History, Materials, and Mechanics

Susan W Greene

9781606351246
568 pages
The Kent State University Press
Overview
Wearable prints are not only a decorative art form but also the product of a range of complex industrial processes and an economically important commodity. But when did textile printing originate, and how can we identify the fabrics, inks, dyes, and printing processes used on surviving historical examples? In Wearable Prints, 1760–1860, author Susan Greene surveys the history of wearable printed fabrics, which reaches back into the earliest days of the discovery of the delights of selectively patterned cloth and is firmly interwoven with the Industrial Revolution. The bulk of the book is devoted to the process of printing and dyeing. Greene brings together evidence from period publications and manuscripts, extant period garments and quilts, and scholarship on eighteenth- and nineteenth-century chemistry and technology. Making the text come alive, Greene includes some 1600 full-color images, including a plentiful array of textile samples.
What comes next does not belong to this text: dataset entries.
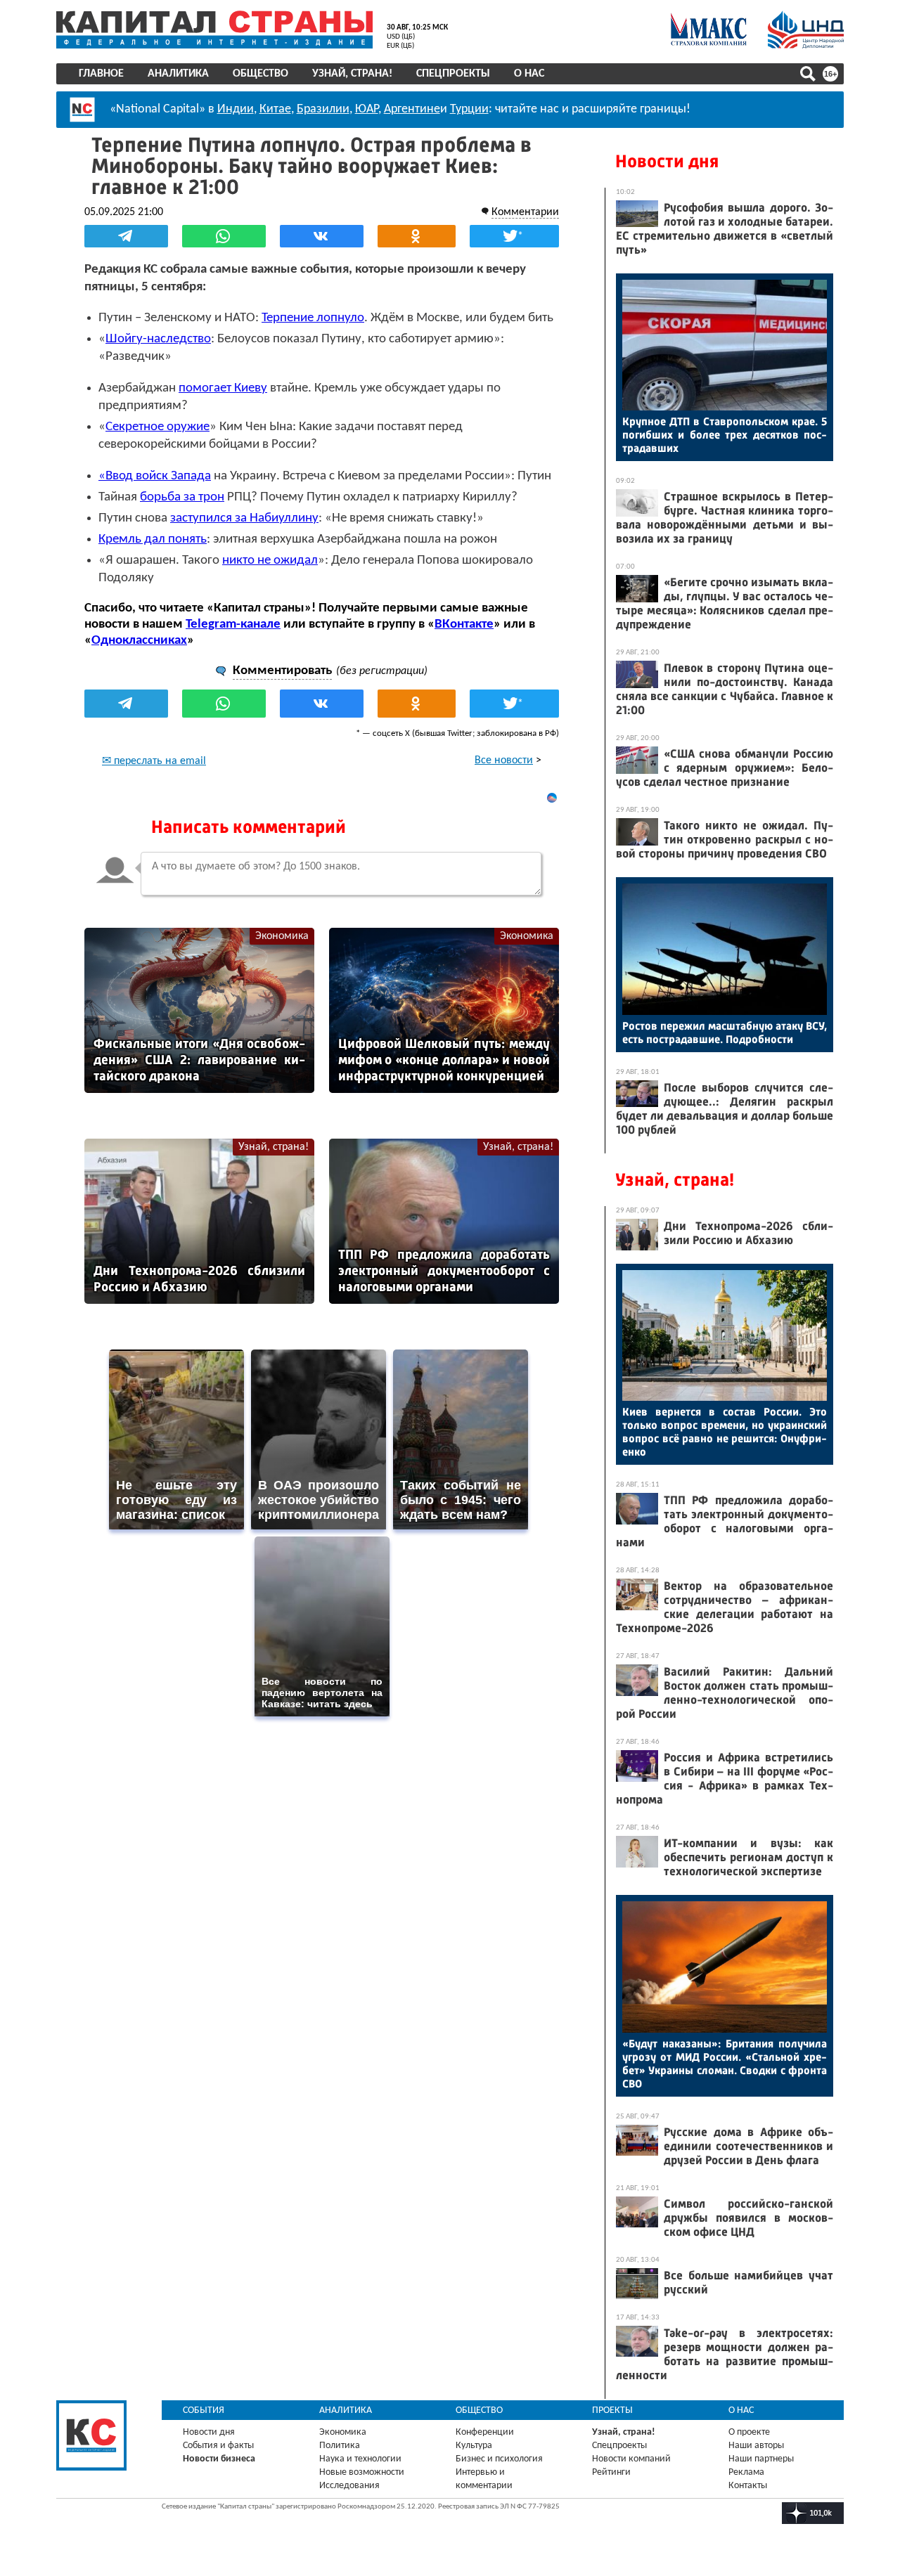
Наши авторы (756, 2445)
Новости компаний (631, 2459)
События (203, 2410)
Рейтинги (611, 2472)
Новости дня (667, 161)
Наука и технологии (360, 2459)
Wearable Prints, 1760–1860 is a convenient encyclopedic guide, written in plain language accessible to even the most casual reader. Historians, students, costumers, quilters, designers, curators, and collectors will find it an essential resource.
Author Bio
Susan W. Greene is a collector, museum consultant, and independent scholar. Her collection of late eighteenth- and early nineteenth-century clothing now resides at the Genesee Country Village and Museum in Mumford, New York. She is the author of Textiles for Early Victorian Clothing and several entries in Valerie Steele’s Encyclopedia of Clothing and Fashion and Carol Kammen’s Encyclopedia of Local History.